The experience of national non-profit organization Generation Squeeze in the election underscores why anemic turnout should reinvigorate debate about a contentious bill pushed through Ontario’s legislature in June 2021 limiting what’s called “third-party advertising.”
If you’re not a candidate or political party staff, you’re considered a “third party” the moment you run political ads. Political ads include those promoting or opposing particular candidates or parties. But also considered political are ads “about an issue that one or more registered political parties or candidates have taken a position on.”
So in this election, ads referring to housing, child care, climate change, medical care, etc., are all political. To legally run political ads, third parties must register with Elections Ontario and meet a range of requirements.
It’s absolutely appropriate to regulate political advertising. Living next to the U.S., we know we don’t want money unduly influencing politics. But the net cast by Ontario’s legislation ensnares far more than wealthy individuals or corporations eager to back a particular politician or party.
Heading into the Ontario election, the Gen Squeeze Lab at the University of British Columbia planned to create our usual non-partisan, evidence-based analysis of party platforms — with the goal of illustrating how parties measure up on key issues for generational fairness. We’ve done it in other elections. And we’ve registered as a third party to spend $5,000 to $10,000 on social media ads to help people find well-researched information about party platforms.
We were therefore surprised to learn that Gen Squeeze could not legally register to be a third-party advertiser in Ontario. We were willing to complete the forms, incur audit costs, and comply with legislated stipulations. But we still couldn’t register. The reason? We don’t specifically set out to raise funds for advertising in Ontario, so we couldn’t show eligible “Ontario money” to pay for our small ad campaign.
Gen Squeeze is a federally registered non-profit. Our activities are national in scope, as are our supporters. Our track record demonstrates that we had plenty to say about key issues in this election, like living costs and promoting health. We have a well-established reputation for rigorous analysis at key moments in politics (like budgets and elections) to help change Ontario’s (and Canada’s) political narrative to include generational fairness.
With less than $10,000 in advertising, our 2021 federal election Voter’s Guide was seen by almost 1.5 million people.

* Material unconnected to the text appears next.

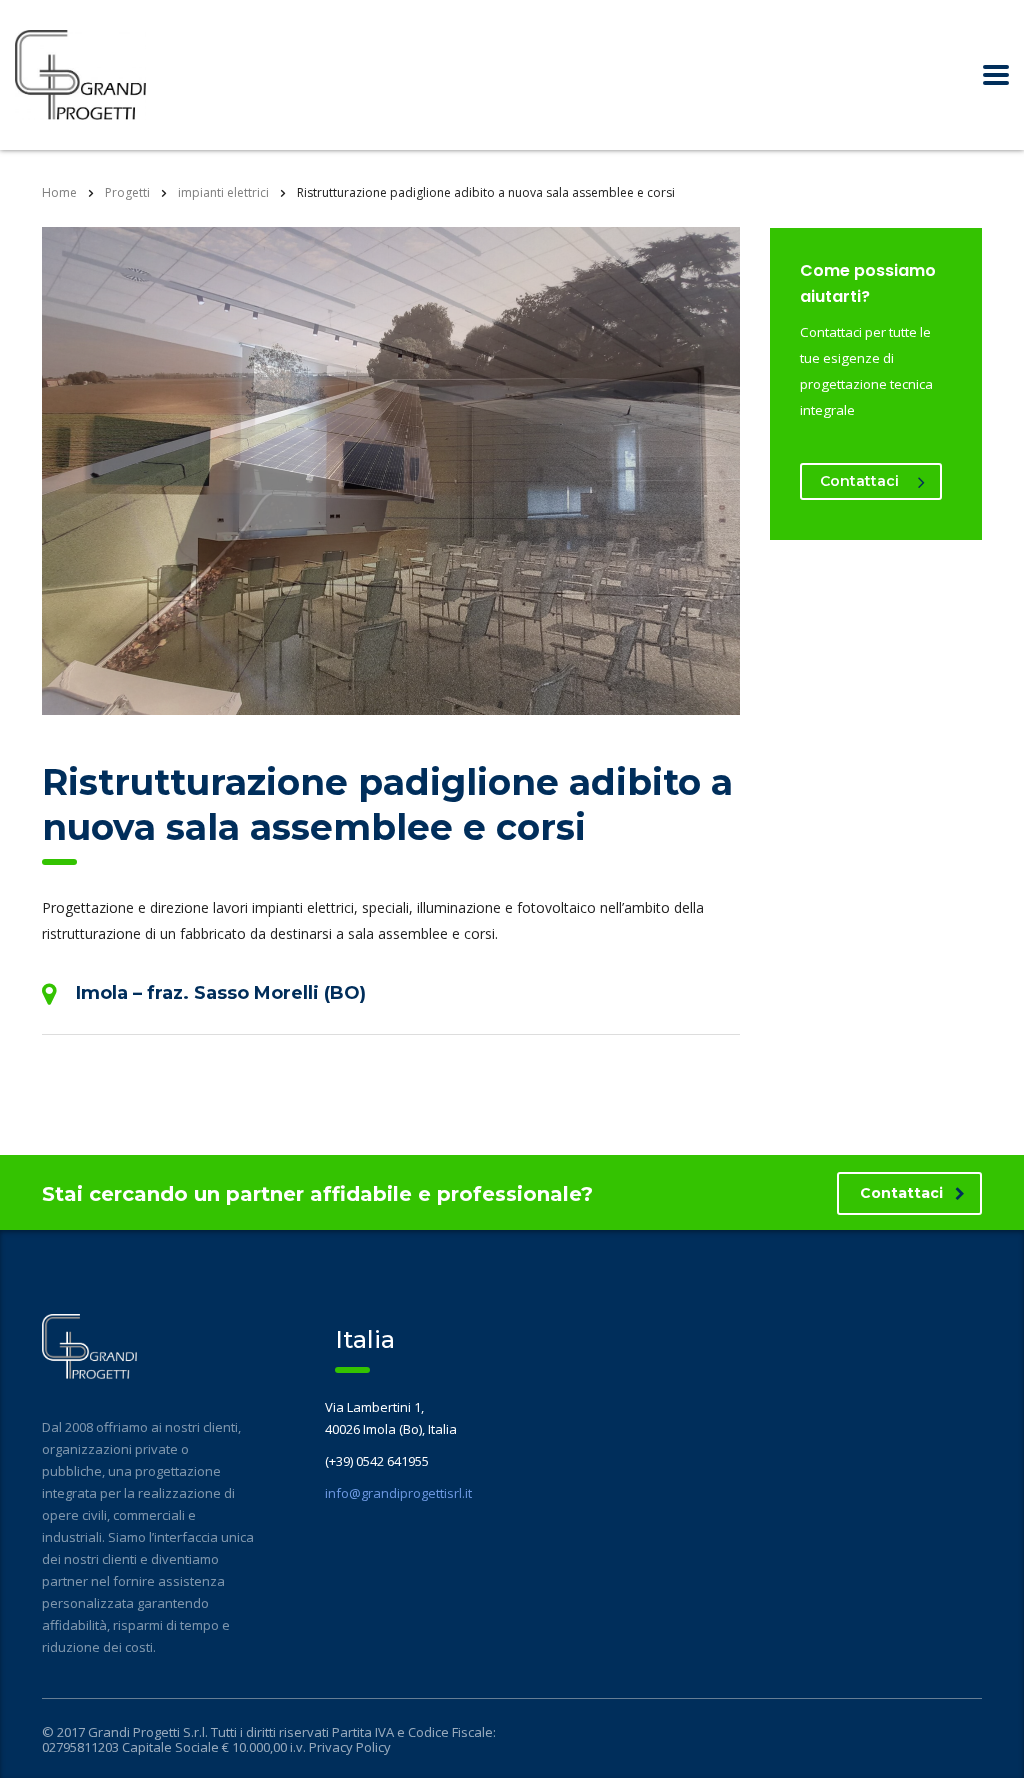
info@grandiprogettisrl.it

Thanks to the conversations, downloads and shares, we made sure housing, family affordability, climate change and fair budgeting for all generations were prominent themes in public dialogue leading into voting day.
For all of these reasons, we were dumbfounded that we could not register as a third-party advertiser. We sought a legal opinion, which confirmed that we were prohibited.
The experience of Generation Squeeze in the Ont. election underscores why anemic turnout should reinvigorate debate about a contentious bill limiting what’s called “third-party advertising, write Paul Kershaw and Andrea Long @GenSqueeze. #ONVotes
Informing voters about whether the promises of political parties are on track to deliver solutions is an important service in a strong democracy. With reams of platforms, media, polls, etc., to sift through, helping to make meaning of varying commitments is a valuable way for non-profits, academics and others to contribute to the democratic process.
We can all support regulation to ensure money doesn’t buy political influence, but this shouldn’t come at the cost of voter education and engagement that doesn’t promote a particular electoral outcome. Gen Squeeze went ahead with Ontario platform analyses knowing we could not advertise them — and the results confirm our commitment to non-partisanship. No single party consistently scored the best on actions to achieve our evidence-based policy goals. We are not picking a winner. We’re equipping voters with information they can use to pick their own.
While we did reasonably well, earning mainstream media coverage, it’s clear fewer people found our Voter’s Guide on social channels in the absence of ads. Since younger residents turn less often to “old” media for information, it’s important to our organization that we can allocate a bit of money to boost our social posts in the latter days of an election when people are deciding whether to vote; and if so, for which party.
The Ford government was only able to impose limits on third-party advertising by employing the notwithstanding clause of the Canadian Charter of Rights and Freedoms, which allows legislatures to override portions of the charter for a five-year term. With fewer than half of eligible Ontarians showing up to vote, there’s more reason than ever to question the wisdom of legislation that crosses from reasonable regulation of money in politics into suppression of legitimate dialogue with voters on key issues facing their province.
Dr. Paul Kershaw is a policy professor at the UBC School of Population Health and the founder of Generation Squeeze.
Andrea Long is the senior director of research and knowledge mobilization at Generation Squeeze.